> [TRECHO DO DOCUMENTO]:
————————

Minha vida sempre foi interessante, cheia de percalços, mas intensa, cansativa, acho, pela minha intensidade interior. Muito atenta a tudo e a todos, nos mínimos detalhes, tornou-se cansativo viver. Apesar de observadora e metida a analisar as coisas e pessoas, na maioria do tempo não entendi nada e ninguém... Acho.
Existe, nas pessoas, muita falsidade e maneirismos nas atitudes, talvez como forma de salvaguardar o interesse próprio... Não sei...
Serei louca, neurótica, burra, para não saber fazer um juízo exato das atitudes das pessoas ao meu redor?

Como julgam mal a velhice de cada um!
Juro não ser débil mental, retardada ou insensível, para não perceber ou sentir os olhares atravessados, os trejeitos, as formas de mostrarem preocupação comigo, nos relacionamentos superficiais, formais, como se obrigados fôssemos a conviver. Nota-se um incômodo, uma pressa, ou uma desatenção de tudo que se diga, principalmente se si tratar de como estou me sentindo ou se arrisco relatar algo pessoal. Aí o bicho pega... Às vezes fingem tão mal estarem prestando atenção, que se pararmos de falar no meio do relato, ninguém nota e tudo fica perdido no ar, que vai se tornando pesado; talvez só para mim... Seria paranóia minha? Às vezes isto é tão explícito, que, tranqüilamente, falam outras coisas ao mesmo tempo, não tendo nada a ver com o que você disse... Nem a escutaram; o pensamento deles está, talvez, no seu próprio umbigo ou em outros interesses, geralmente onde você não está incluída e nem a incluem, até porque você não sabe de quê se trata, pelas linguagens cifradas, em códigos particularíssimos, que por mais inteligente e perspicaz, jamais saberá o que dizem, via de regra entre dentes ou resmungos impacientes, dando como encerrada a visita ou a formalidade do estar ali com você.

————————

> [EXTRATO DE DADOS]:

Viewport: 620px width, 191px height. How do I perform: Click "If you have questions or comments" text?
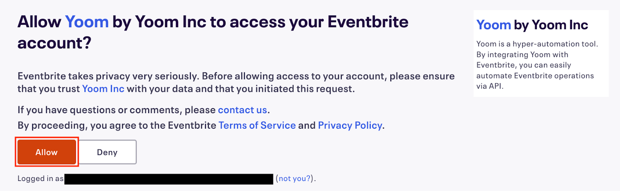(116, 110)
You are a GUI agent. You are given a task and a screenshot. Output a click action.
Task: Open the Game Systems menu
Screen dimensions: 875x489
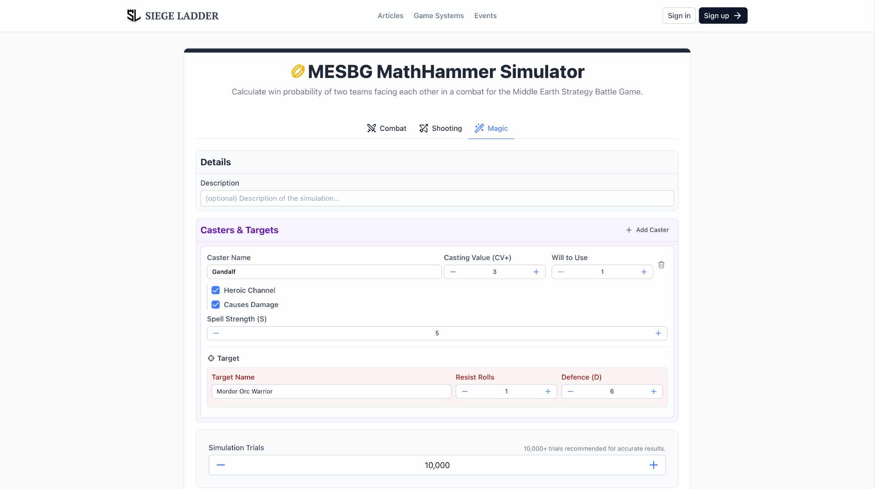pos(438,16)

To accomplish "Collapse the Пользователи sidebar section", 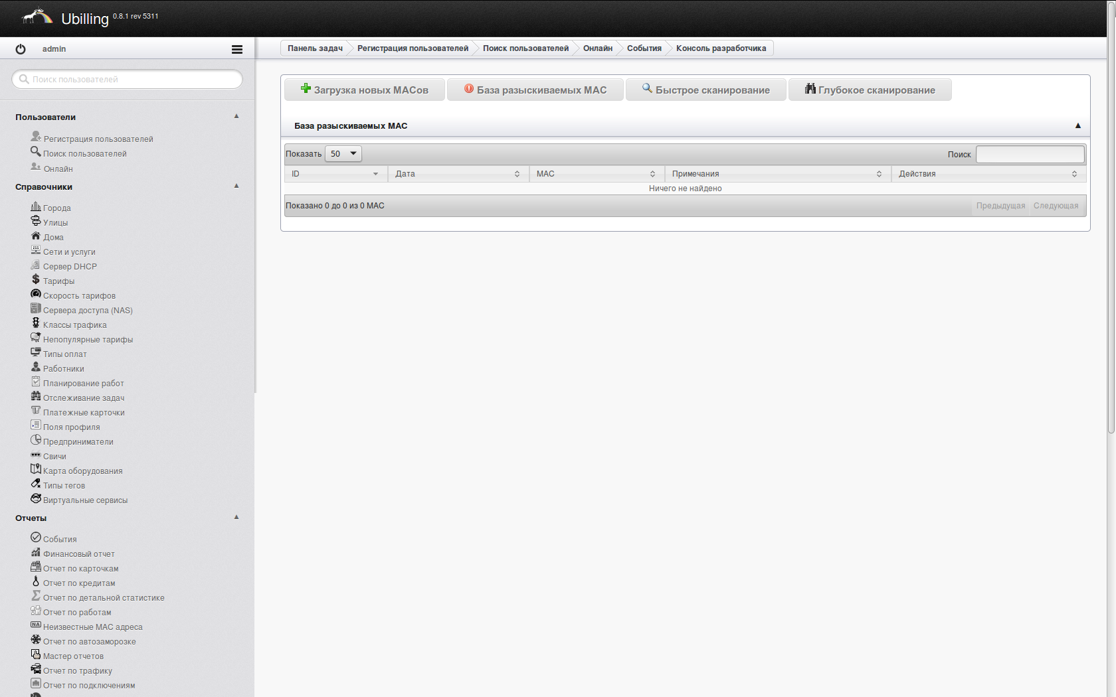I will click(236, 116).
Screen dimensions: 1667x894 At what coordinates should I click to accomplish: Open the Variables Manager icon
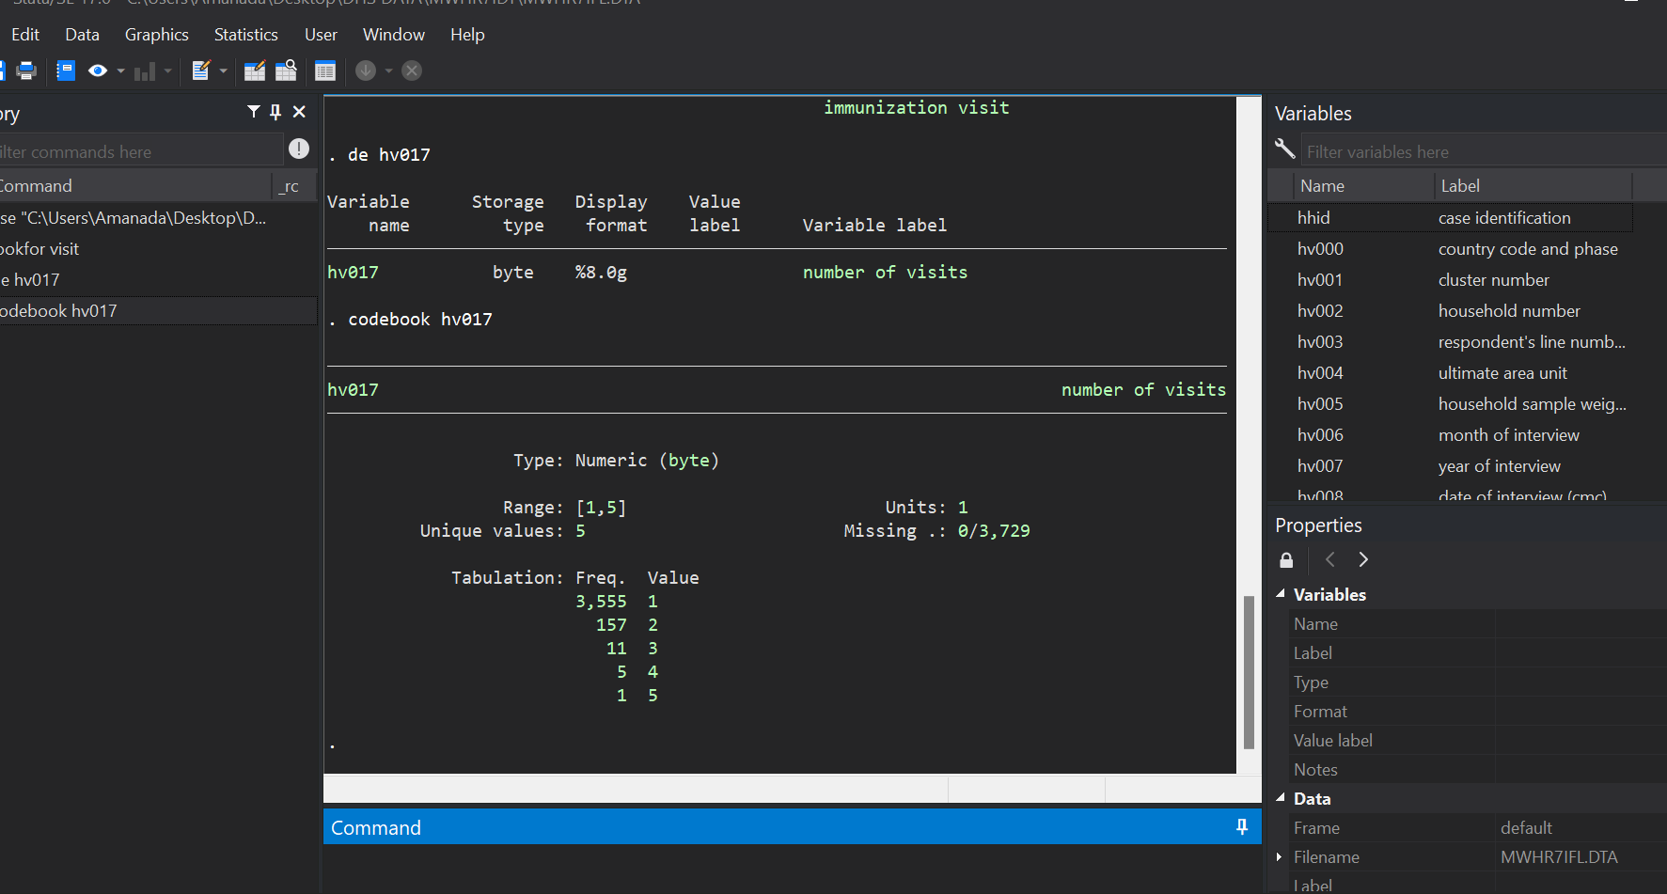pyautogui.click(x=325, y=71)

————————

> [TAREFAS A REALIZAR]:
**a)** No trecho, com que palavras são descritos os relacionamentos em que se percebem os olhares atravessados e os trejeitos?
**b)** Devolva do trecho, sem nenhuma alteração, tudo o que vai de "Minha vida sempre" até "de cada um!".
**c)** Indique se cada afirmação abaixo está de acordo com o trecho, respondendo sim ou não e citando as palavras do texto que decidem a questão: (i) a vida é descrita como monótona e sem sobressaltos; (ii) às vezes, se a fala é interrompida no meio do relato, ninguém percebe; (iii) as linguagens cifradas podem ser entendidas por quem for inteligente e perspicaz.
Baseie-se somente no trecho, sem recorrer às linhas.

> [RESPOSTAS ÀS TAREFAS]:
**a)** São relacionamentos superficiais, formais, como se obrigados fôssemos a conviver.

**b)**
Minha vida sempre foi interessante, cheia de percalços, mas intensa, cansativa, acho, pela minha intensidade interior. Muito atenta a tudo e a todos, nos mínimos detalhes, tornou-se cansativo viver. Apesar de observadora e metida a analisar as coisas e pessoas, na maioria do tempo não entendi nada e ninguém... Acho.
Existe, nas pessoas, muita falsidade e maneirismos nas atitudes, talvez como forma de salvaguardar o interesse próprio... Não sei...
Serei louca, neurótica, burra, para não saber fazer um juízo exato das atitudes das pessoas ao meu redor?

Como julgam mal a velhice de cada um!

**c)**
(i) Não: "Minha vida sempre foi interessante, cheia de percalços, mas intensa, cansativa".
(ii) Sim: "se pararmos de falar no meio do relato, ninguém nota".
(iii) Não: "por mais inteligente e perspicaz, jamais saberá o que dizem".